This is a cross post from the Litecoin Talk forums which I thought might be worth discussing here, as MinCoin uses the same scrypt hashing algorithm as Litecoin.
The following I am going to quote is posted by a famous bitcoin developer, gmaxwell, he is one of the core bitcoin developers and suggest LTC should change it's proof of work function to avoid ASIC mining.

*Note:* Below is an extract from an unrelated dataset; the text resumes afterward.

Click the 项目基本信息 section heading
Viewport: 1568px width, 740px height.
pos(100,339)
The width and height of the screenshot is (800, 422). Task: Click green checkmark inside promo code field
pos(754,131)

According to reports scrypt ASICs may soon exist, finally completely eliminating this feature distinguishing Litecoin from Bitcoin— at first LTC was supposed to be CPU only but that failed, then GPU only and thats failing.I never thought much of the goal here, but at least it was a distinction— if, IMO, a kinda dumb one. The thing I like least about alts is the lack of distinction and innovation they frequently suffer, and so being another asic mined coins but with different asics seems like such a waste to me.If the LTC community wanted it could change POW and the practice of being willing to change it would probably be a stronger protection for general purpose hardware than the use of any particularity or set of particular schemes could ever be. Though since (it seems to me) so much of the LTC community is miners the change would have to be to another CPU+GPU friendly one so the existing miners wouldn't be left out.There are a lot of options here— including different POWs already deployed other ALTs or something novel. What got me musing on this subject was the question of: If I threw out an alt that used ECDSA signature validation as its POW would someone write ultra fast GPU code for ECDSA (which would be very useful in helping to scale node performance, even in Bitcoin)?I suspect that if LTC doesn't change POW now that the introduction of fixed function hardware will mean that it never can. Perhaps its already too late, though I don't know: LTC has always advertised itself as being GPUASIC proof, and a violation of that is an outright bug, which arguably should be fixed no different than if it were possible to mine more than 84 million litecoins.Such a change could be made mostly seamlessly— a new version released, and a deadline for upgrade, not too unlike the Bitcoin 0.8 hardfork or the nversion=2 blocks. Existing miners could even use coinbase votes (indicating their ability to support the switch in the blocks they mine) to trigger the change so that it could be done in a way which is assured to not exclude too much of the existing hashrate (though, presumably, using a coinbase vote would fail if there are secretly large asic farms already). Miners would need to upgrade software, but they'd just have to update sometime before the switchover, no tricky synchronization would be required.I wonder what people think of this? Is this the sort of thing that could get near-unanimous consensus in the LTC community?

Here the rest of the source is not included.